## PROVIDED RECORDS
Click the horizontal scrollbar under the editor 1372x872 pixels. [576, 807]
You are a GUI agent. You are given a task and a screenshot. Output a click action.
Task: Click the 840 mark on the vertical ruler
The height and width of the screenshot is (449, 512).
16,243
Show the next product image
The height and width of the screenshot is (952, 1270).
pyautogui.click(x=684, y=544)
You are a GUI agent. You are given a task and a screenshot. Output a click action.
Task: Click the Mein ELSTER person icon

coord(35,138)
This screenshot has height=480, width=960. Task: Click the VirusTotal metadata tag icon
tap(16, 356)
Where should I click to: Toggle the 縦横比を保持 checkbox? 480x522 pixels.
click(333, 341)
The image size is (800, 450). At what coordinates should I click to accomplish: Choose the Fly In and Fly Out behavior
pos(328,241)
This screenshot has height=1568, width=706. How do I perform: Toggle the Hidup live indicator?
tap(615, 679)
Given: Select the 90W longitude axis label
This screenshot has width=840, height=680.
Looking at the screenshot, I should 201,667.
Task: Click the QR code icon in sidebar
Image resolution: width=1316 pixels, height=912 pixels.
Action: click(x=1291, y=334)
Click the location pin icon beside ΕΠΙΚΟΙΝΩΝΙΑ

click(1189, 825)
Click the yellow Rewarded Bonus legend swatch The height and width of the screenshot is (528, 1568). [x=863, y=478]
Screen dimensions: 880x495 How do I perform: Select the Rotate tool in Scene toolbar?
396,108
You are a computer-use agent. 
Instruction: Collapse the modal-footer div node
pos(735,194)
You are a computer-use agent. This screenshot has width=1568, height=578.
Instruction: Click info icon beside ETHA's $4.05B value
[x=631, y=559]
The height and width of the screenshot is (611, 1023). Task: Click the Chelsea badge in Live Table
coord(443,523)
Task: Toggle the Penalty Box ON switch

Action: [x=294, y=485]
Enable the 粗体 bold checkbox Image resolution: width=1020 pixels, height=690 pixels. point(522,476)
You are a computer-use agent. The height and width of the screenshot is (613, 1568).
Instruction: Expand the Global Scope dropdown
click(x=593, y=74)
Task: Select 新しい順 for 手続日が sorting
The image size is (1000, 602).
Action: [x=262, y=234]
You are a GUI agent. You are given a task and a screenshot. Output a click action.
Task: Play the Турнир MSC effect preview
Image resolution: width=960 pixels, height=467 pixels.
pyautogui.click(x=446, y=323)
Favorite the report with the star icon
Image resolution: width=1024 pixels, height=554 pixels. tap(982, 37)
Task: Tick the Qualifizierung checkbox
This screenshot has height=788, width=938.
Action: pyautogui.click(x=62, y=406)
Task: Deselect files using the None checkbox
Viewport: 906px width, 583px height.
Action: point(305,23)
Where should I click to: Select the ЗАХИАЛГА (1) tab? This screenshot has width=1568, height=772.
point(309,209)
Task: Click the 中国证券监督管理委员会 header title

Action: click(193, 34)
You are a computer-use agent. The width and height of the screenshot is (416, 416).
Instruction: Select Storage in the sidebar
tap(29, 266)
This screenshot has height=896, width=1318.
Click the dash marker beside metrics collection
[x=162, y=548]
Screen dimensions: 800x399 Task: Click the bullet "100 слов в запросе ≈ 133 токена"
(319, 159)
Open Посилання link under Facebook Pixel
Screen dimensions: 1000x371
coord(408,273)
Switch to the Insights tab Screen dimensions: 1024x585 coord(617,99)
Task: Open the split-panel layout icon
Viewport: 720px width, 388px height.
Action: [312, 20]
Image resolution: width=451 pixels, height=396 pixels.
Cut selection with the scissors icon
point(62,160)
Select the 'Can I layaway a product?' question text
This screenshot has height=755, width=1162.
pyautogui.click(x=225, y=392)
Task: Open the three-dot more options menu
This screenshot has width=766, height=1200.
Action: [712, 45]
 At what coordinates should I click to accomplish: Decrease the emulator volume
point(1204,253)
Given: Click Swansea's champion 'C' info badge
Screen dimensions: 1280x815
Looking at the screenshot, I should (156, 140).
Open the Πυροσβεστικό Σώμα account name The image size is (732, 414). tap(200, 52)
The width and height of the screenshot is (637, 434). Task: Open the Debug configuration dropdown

## DIRECTIONS FOR THIS TASK
What lines of the material above hold the string "Open"? Please copy them.

## ANSWER TO THE PROBLEM
Open Посилання link under Facebook Pixel
Task: Open the split-panel layout icon
Task: Open the three-dot more options menu
Open the Πυροσβεστικό Σώμα account name The image size is (732, 414). tap(200, 52)
The width and height of the screenshot is (637, 434). Task: Open the Debug configuration dropdown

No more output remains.